Role of Protein Kinase C and Nox2-Derived Reactive Oxygen Species Formation in the Activation and Maturation of Dendritic Cells by Phorbol Ester and Lipopolysaccharide

1Department of Dermatology, Medical Center of the Johannes Gutenberg University, Mainz, Germany
2Center for Cardiology/Cardiology 1, Laboratory of Molecular Cardiology, Medical Center of the Johannes Gutenberg University, Mainz, Germany
3Center for Thrombosis and Hemostasis (CTH), Medical Center of the Johannes Gutenberg University, Mainz, Germany

Correspondence should be addressed to Angelika Reske-Kunz; ed.zniam-inu@znuk-ekser.a and Andreas Daiber; ed.zniam-inu@rebiad

Received 18 November 2016; Revised 7 February 2017; Accepted 8 February 2017; Published 28 March 2017

Academic Editor: Leopoldo Aguilera-Aguirre

Copyright © 2017 Judith Stein et al. This is an open access article distributed under the Creative Commons Attribution License, which permits unrestricted use, distribution, and reproduction in any medium, provided the original work is properly cited.

* * *

* WHAT THE TASK REQUIRES *
Reproduce the header of the dendritic cell article word for word, from "Correspondence should be" up to and including "is properly cited.". The listing that comes next is separate material and has nothing to do with the text above.

Dataset listing
* * *

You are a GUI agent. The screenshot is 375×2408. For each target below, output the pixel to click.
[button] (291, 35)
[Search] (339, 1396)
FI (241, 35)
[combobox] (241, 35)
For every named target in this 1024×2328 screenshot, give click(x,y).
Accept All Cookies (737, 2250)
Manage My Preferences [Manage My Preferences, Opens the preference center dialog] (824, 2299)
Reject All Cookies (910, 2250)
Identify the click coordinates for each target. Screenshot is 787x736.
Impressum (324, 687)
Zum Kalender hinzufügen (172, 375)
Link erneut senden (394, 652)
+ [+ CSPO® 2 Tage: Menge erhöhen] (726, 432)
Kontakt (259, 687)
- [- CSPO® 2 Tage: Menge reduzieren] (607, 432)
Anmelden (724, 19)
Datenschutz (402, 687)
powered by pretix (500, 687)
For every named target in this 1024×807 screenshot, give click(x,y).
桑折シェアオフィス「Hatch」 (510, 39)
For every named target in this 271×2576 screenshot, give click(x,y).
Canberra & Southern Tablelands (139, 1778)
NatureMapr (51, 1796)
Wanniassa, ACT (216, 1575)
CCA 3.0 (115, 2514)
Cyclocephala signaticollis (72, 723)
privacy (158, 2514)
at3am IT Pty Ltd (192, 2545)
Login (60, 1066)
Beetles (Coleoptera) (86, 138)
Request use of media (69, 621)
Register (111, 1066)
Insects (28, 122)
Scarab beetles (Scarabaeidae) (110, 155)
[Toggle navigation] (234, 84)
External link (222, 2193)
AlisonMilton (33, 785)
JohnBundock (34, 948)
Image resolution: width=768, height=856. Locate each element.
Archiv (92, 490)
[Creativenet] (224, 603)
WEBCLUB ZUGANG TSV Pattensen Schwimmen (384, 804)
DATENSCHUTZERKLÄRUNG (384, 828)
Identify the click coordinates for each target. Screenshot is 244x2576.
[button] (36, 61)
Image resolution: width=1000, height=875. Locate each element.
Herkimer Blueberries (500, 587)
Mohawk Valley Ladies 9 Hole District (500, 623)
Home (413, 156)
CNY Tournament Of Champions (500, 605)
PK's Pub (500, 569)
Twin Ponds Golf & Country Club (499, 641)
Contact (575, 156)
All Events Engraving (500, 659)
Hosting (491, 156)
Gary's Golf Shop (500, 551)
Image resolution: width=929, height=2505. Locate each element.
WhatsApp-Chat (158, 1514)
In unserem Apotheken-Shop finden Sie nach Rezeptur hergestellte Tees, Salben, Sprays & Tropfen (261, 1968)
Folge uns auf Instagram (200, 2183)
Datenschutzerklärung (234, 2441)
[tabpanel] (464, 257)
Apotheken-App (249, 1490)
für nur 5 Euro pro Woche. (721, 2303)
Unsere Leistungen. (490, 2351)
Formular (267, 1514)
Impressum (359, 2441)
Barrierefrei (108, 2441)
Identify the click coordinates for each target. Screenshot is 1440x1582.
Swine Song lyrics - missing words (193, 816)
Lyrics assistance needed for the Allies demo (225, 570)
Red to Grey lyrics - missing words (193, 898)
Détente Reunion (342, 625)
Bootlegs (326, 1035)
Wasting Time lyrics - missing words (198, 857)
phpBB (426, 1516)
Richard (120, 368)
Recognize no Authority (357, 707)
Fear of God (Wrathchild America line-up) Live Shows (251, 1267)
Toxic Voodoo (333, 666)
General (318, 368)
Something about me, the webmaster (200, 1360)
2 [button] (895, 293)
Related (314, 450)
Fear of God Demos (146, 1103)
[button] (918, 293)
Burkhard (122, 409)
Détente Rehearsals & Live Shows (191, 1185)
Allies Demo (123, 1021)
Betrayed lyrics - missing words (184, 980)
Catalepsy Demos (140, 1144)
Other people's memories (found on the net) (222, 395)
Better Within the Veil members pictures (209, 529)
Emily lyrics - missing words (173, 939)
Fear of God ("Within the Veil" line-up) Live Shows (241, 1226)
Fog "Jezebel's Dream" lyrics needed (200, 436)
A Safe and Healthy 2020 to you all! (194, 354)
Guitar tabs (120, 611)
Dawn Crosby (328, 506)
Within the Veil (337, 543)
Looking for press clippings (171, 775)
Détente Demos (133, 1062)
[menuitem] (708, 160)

* * *

* ANSWER BELOW *
Correspondence should be addressed to Angelika Reske-Kunz; ed.zniam-inu@znuk-ekser.a and Andreas Daiber; ed.zniam-inu@rebiad

Received 18 November 2016; Revised 7 February 2017; Accepted 8 February 2017; Published 28 March 2017

Academic Editor: Leopoldo Aguilera-Aguirre

Copyright © 2017 Judith Stein et al. This is an open access article distributed under the Creative Commons Attribution License, which permits unrestricted use, distribution, and reproduction in any medium, provided the original work is properly cited.